Jul 26 2008
Finding One’s Authentic Self
What if the person you thought you were was really just a mish-mash of all the things other people wanted you to be? You thought all these years that you loved your eggs a certain way, or had certain habits, or did certain things because you loved them that way. You thought you had the perfect home, the perfect life, the perfect opinions.
But then, when you are finally on your own, left to your own devices, you discover that you really prefer vastly different activities, habits, or homes.
I know I have done this. When I lived with my parents, all those years, I really thought I wanted the things they wanted me to want (I know that sounds confusing, but it really isn’t). I wanted to dress a certain way, act a certain way, even think a certain way. And if I itched to do or think something different, I’d sit down with myself to talk through it, reasoning all the excuses for why I shouldn’t think differently.
And then I went to college. And a met a man who didn’t want to be told only what he wanted to hear (he regrets that now, he informs me…says he had no idea what he was doing). And I met teachers who really wanted to know what I thought. And I discovered that, most of all, I really wanted to know what I thought.

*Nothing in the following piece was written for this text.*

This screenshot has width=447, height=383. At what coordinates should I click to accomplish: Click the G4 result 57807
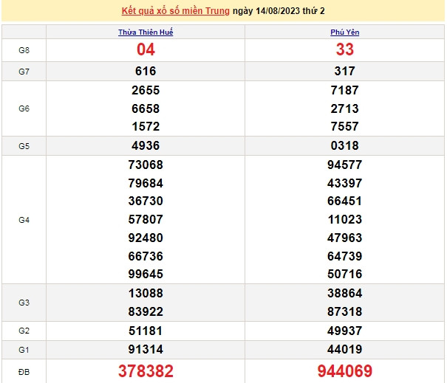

And what I thought mattered a whole lot more than what everyone else thought.
Now, after years of re-training myself, I think I have a pretty good idea what I think. I allow myself to disagree with everyone (though I am tactful, and often keep my opinions to myself). I also allow myself to change my opinion, to recognize when I’ve misjudged something. But I am the one who changes my mind. I am not goaded into it. Not EVER.
Yet I still listen too well to what other people think, enough that their opinions make me doubt myself when I shouldn’t. Others’ opinions–often too quickly and too loudly voiced–make me doubt my parenting skills, my taste in clothing, my life choices, even my abilities.
Fortunately, in the end, I usually realize they have opinions which are no more valid than mine, and since I’m the one who has to live with my choices, I’d better be the one to make them. And so I’m fine, at least until another overopinionated person tells me I’m not. And then it’s back to reassessing that what I’m doing is what I should be doing.
Are we all like this, or am I the only one off her rocker?